Figure 3. Three Steps Framework

The three steps are (1) Path Choice Prediction, (2) Partial Link Travel Time Prediction, and (3) Dynamic Urban Link Travel Speed Estimation. Step 1 takes the raw input which is taxi trip data (pickup and dropoff location, travel time, and distance) and produces an output of predicted path choice for all taxi trips. This output is fed as an input to step 2 which then produces an output of partial link travel time estimation. Step 3 then takes the step 2 output as input and produces the ultimate result which is the dynamic link travel time estimation.

In step 3, we use a model called Traffic Graph Convolution Network (TGCN). In essence, the road network can be represented as a graph where each vertice is an intersection and the edge is the road segment connecting these intersections. These nodes can then learn information from its neighbor to estimates its own travel time. For example, in Figure 4, the node u can learn travel time from its neighbors v1, v2, v3,_ and v4. By repeating the TGCN operation multiple times, node u not only can receive information from its nearest neighbors but also neighbors that are further away. The mathematical formulation behind TGCN operation is also simple and elegance which facilitates the ease of training.

Figure 4. Representation of TGCN

Since this project is still under going, the results are not available at the moment.
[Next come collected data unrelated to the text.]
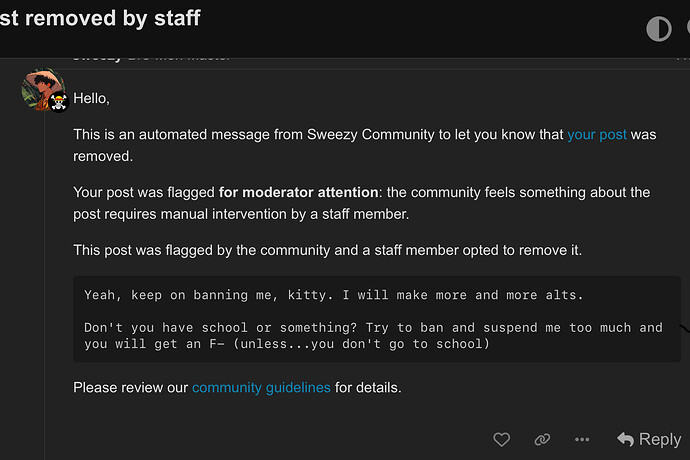Show more post actions via ellipsis
Image resolution: width=690 pixels, height=460 pixels.
(x=582, y=439)
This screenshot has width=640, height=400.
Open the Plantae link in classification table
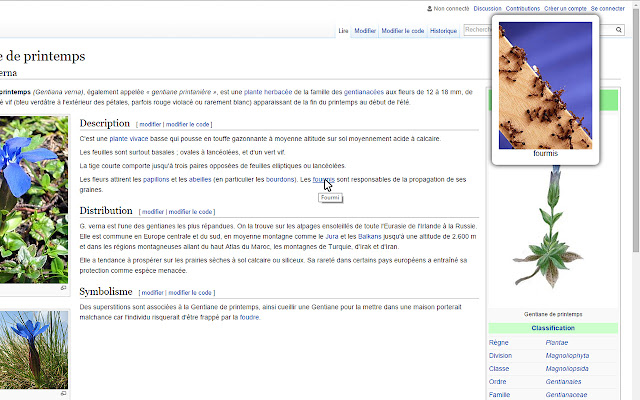(x=557, y=342)
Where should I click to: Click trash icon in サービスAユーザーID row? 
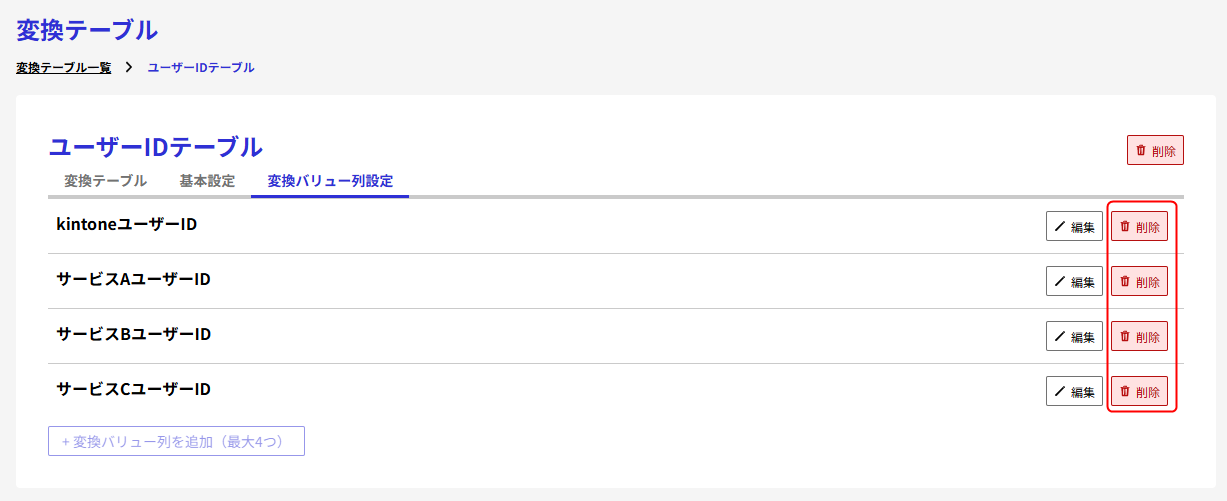(1125, 282)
Author's Contribution in this project

The author is responsible for the problem concept, methodology, modeling in software, and writing of the paper. First, the taxi dataset is downloaded and stored in a PostgreSQL and geocoded with PostGIS. Second, OpenStreetMap data is used for New York city road network and the raw taxi data is mapped into the road network’s real node. Figure 5 shows an example of data mapping. Parrallel computing is used to accelerate this pre-proccessing process. The Traffic Graph Convolution Network is coded in a python script using Tensorflow Functional API. The predicted path is generated by the Yen’s kth-shortest path (KSP) algorithm from the pgRouting package of PostGIS.

Figure 5. Example of data mapping